API token scoping: Never run automation with root-level API tokens. The token you created for PDM (PVEAuditor) is a good template — scope any additional automation tokens to the minimum role required.
Automating Day-2 Operations
Once the cluster is validated, automate VM provisioning and routine maintenance. The Proxmox API is well-suited to Ansible:
# Provision a VM onto Ceph storage with a specific VNet
- name: Create application VM
hosts: proxmox_nodes[0]
tasks:
- name: Create VM
command: >
qm create 200
--name app-server-01
--memory 8192
--cores 4
--net0 virtio,bridge=vnet-web
--scsi0 rbd-vm-pool:32,ssd=1
--boot order=scsi0
--agent enabled=1
For a complete playbook that handles cloud-init, template cloning, and idempotent VM state management across a cluster, Automate Proxmox VE with Ansible Full VM Playbooks covers the full pattern in production-ready form.
When This Complexity Is Worth It
This architecture makes sense if you're running 15+ VMs that need fault tolerance, replacing a commercial VMware or Nutanix deployment, or building a private cloud for a small business that can't afford downtime.
For a homelab with a single machine, it's overkill.
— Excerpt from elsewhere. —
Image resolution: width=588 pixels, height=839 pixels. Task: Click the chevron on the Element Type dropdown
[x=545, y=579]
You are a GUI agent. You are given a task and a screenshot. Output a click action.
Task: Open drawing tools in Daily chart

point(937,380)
Local ZFS storage with manual PBS backups covers 90% of homelab needs at a fraction of the operational burden. The SDDC setup pays off when a VM restart time measured in minutes is genuinely unacceptable.
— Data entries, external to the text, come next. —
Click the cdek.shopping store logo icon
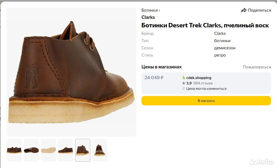 click(x=184, y=78)
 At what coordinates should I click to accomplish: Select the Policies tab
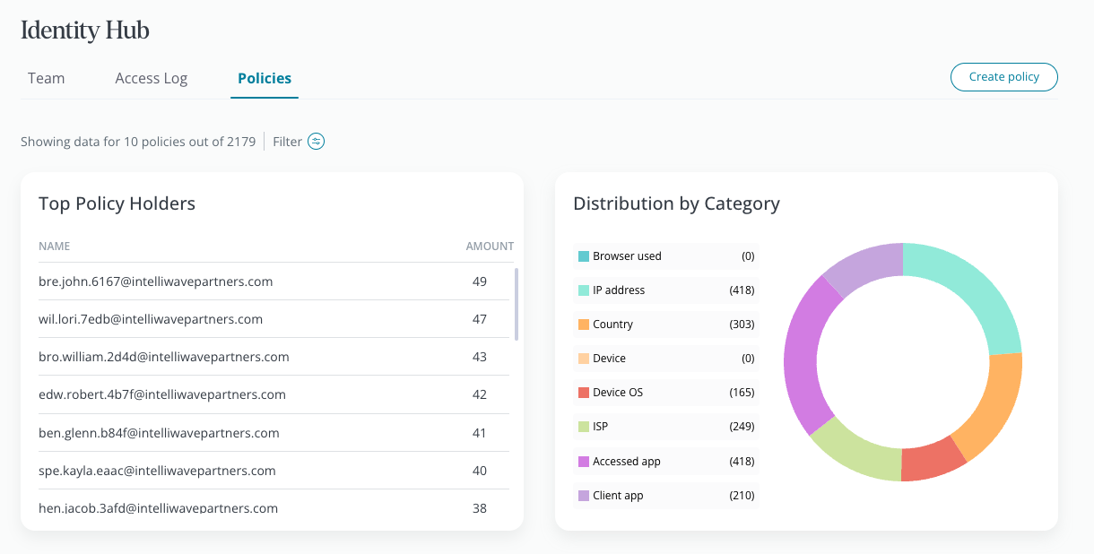pyautogui.click(x=265, y=78)
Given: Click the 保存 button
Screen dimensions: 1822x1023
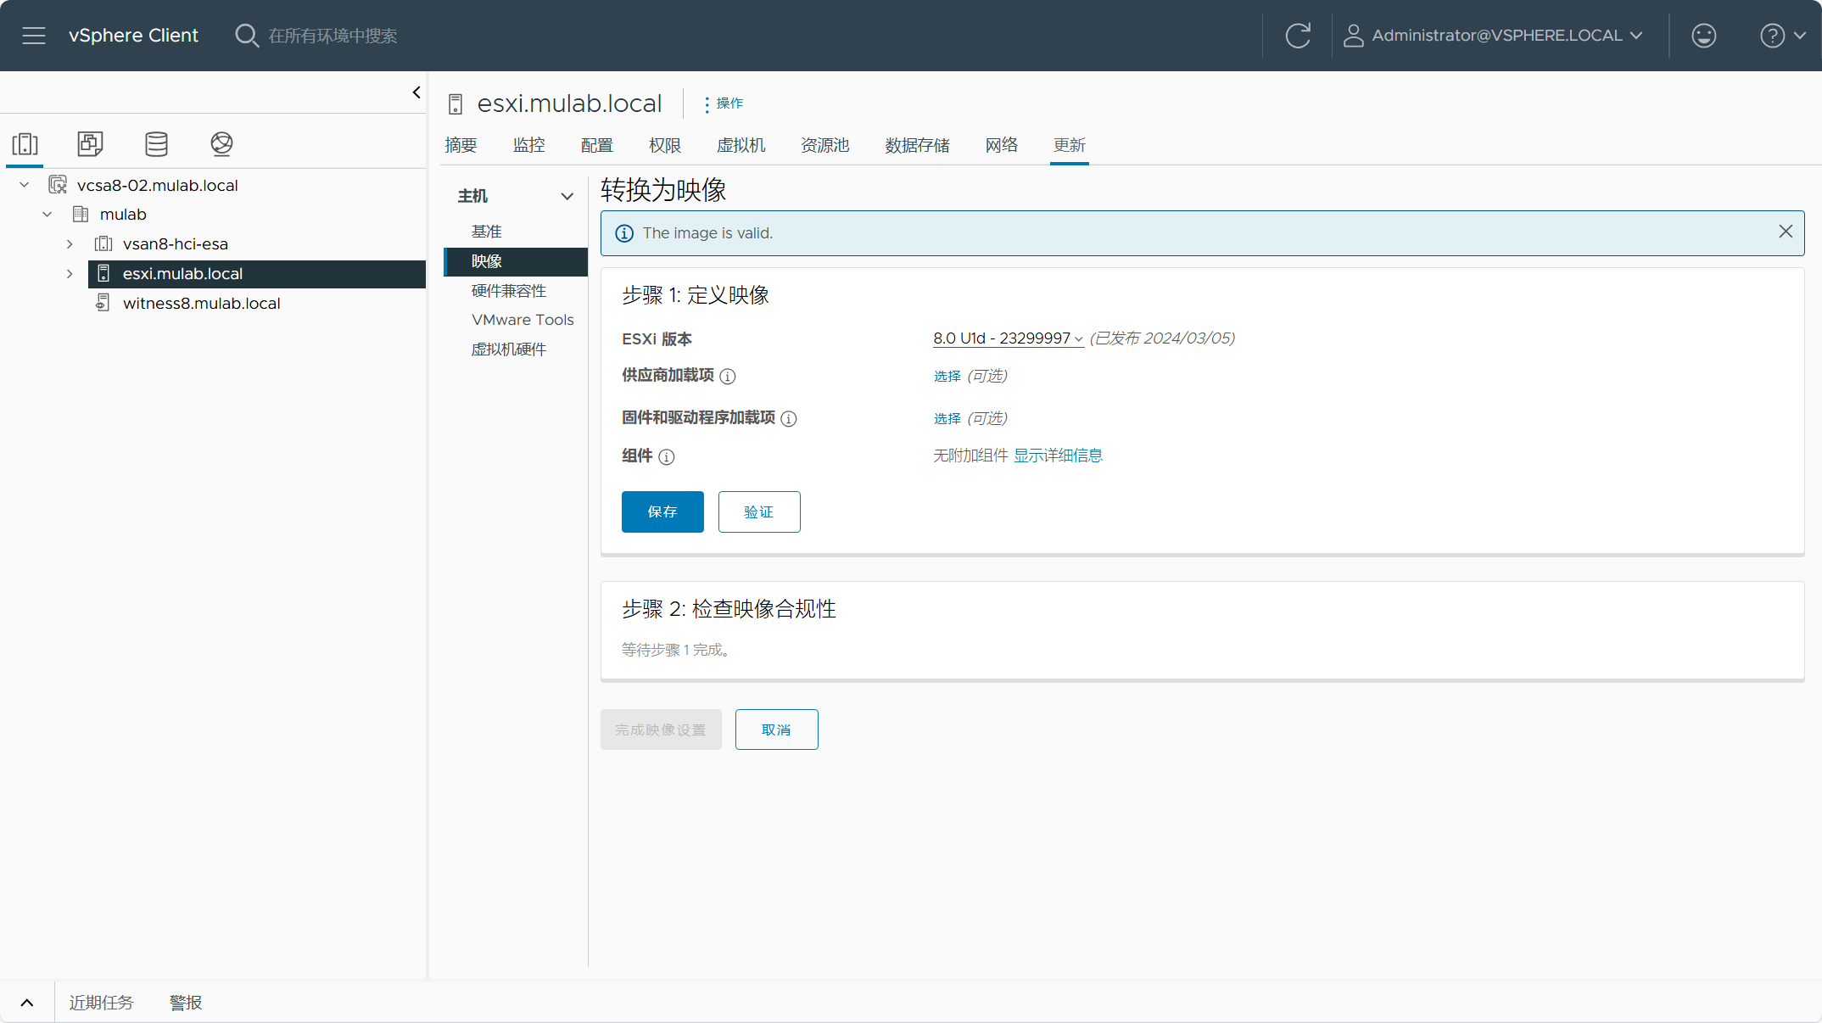Looking at the screenshot, I should coord(662,512).
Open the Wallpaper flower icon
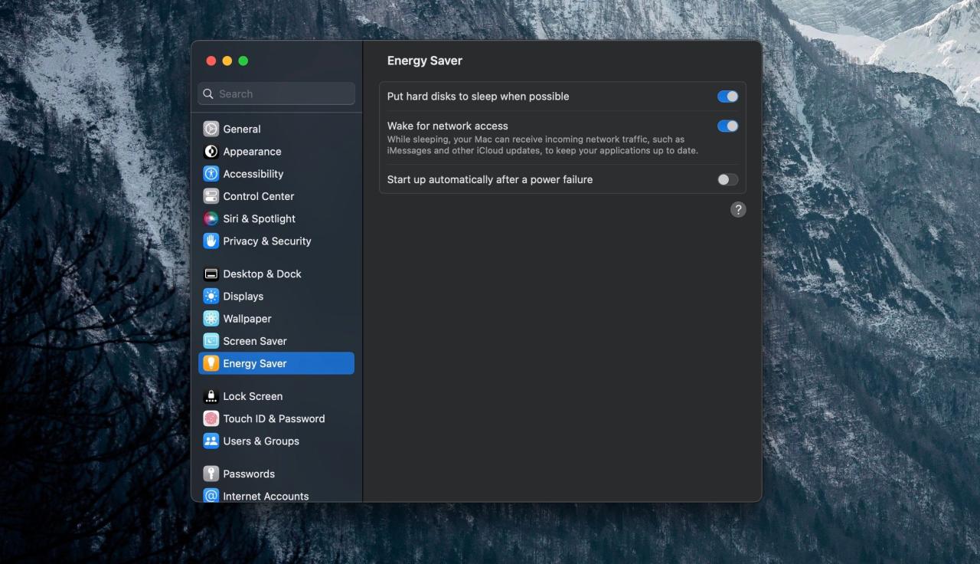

One more realistic caveat on Ceph: if all three nodes are consumer NVMe drives on a 1 GbE network, your replication bottleneck is the network, not the disks. Use a dedicated 10 GbE or 25 GbE interface for Ceph replication traffic — the --network parameter in pveceph init is there for exactly this reason.
Conclusion
You now have a functional software-defined datacenter: Ceph 18.2 shared storage, VXLAN overlay networking, HA automatic failover under two minutes, and Proxmox Datacenter Manager as the control plane — on commodity hardware, fully open source, zero licensing cost. The immediate next step is hardening cluster access and defining precise firewall rules; start with the checklist in Hardening Proxmox VE: Firewall, fail2ban, and SSH Security.